Names and pictures of terrrorists involved in the Mumbai attacks. All of them belonged to Lashkar-e-Toiba & also Sipah-e-Sahaba from D.I.Khan

India releases names, details on Mumbai gunmen

By MUNEEZA NAQVI – (The Associated Press)

MUMBAI, India (AP) — Police in India said Tuesday they had identified the nine suspected Islamic militants killed during the three-day siege of Mumbai and uncovered new details about them — including their hometowns in Pakistan.

The new information, which included three gruesome photos of maimed faces, appeared to bolster India's claims that all the attackers were from Pakistan.

The chief police investigator into the attacks also showed photos of eight of the men — some from identity cards, while others were gruesome shots of the dead attackers. The body of the ninth, he said, was too badly burned.

Most of the attackers came from Pakistan's Punjab province, and all were between the ages of 20 and 28.

India has blamed the Pakistani-based militant group Lashkar-e-Taiba for the attacks that left 171 people dead in India's financial center last, and have demanded that Pakistan take action.

At Tuesday's briefing, Mumbai's chief police investigator Rakesh Maria gave the names and the aliases used by the attackers. He also showed photographs of eight of the men and gave details of what he said were their hometowns in Pakistan.

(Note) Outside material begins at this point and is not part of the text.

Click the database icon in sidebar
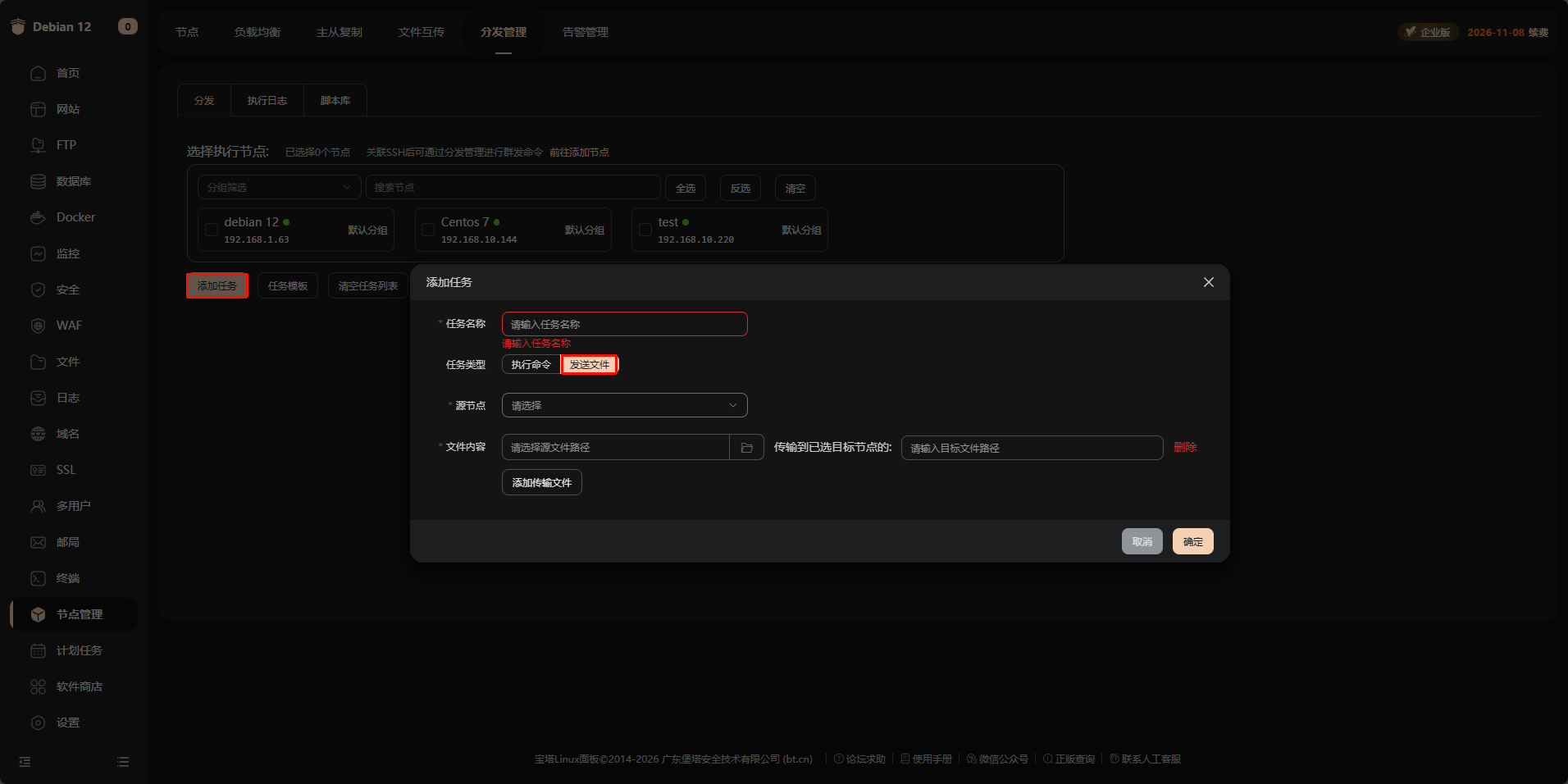 38,181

He did not say how police had tracked down their hometowns, although they have been interrogating the lone surviving gunman.

Maria said the leader of the group was Ismail Khan, 25, from Dera Ismail Khan, a city in Pakistan's North West Frontier Province, who he called veteran of other Lashkar attacks. He did not provide details.

Khan led the assault on Mumbai's busy railway station.

Pakistan has intensified its crackdown on Lashkar-e-Taiba by arresting 20 more people but said Tuesday it will not hand any of its citizens over to India.

The United States also is pressing Pakistan to help catch those behind the attack, and avert a crisis between the nuclear-armed neighbors that would harm efforts against the Taliban and al-Qaida.

However, for some of the gunmen police only had first names and aliases. Maria said the men had been introduced to each other by their aliases, but during the operation had told each other there real names.

The youngest attacker was identified as 20-year-old Shoaib, alias Soheb, who came from Narowal district in Pakistan's Punjab province. He was among those who attacked the Taj Mahal hotel, Maria said. Two came from the central Pakistani city of Multan, Maria said.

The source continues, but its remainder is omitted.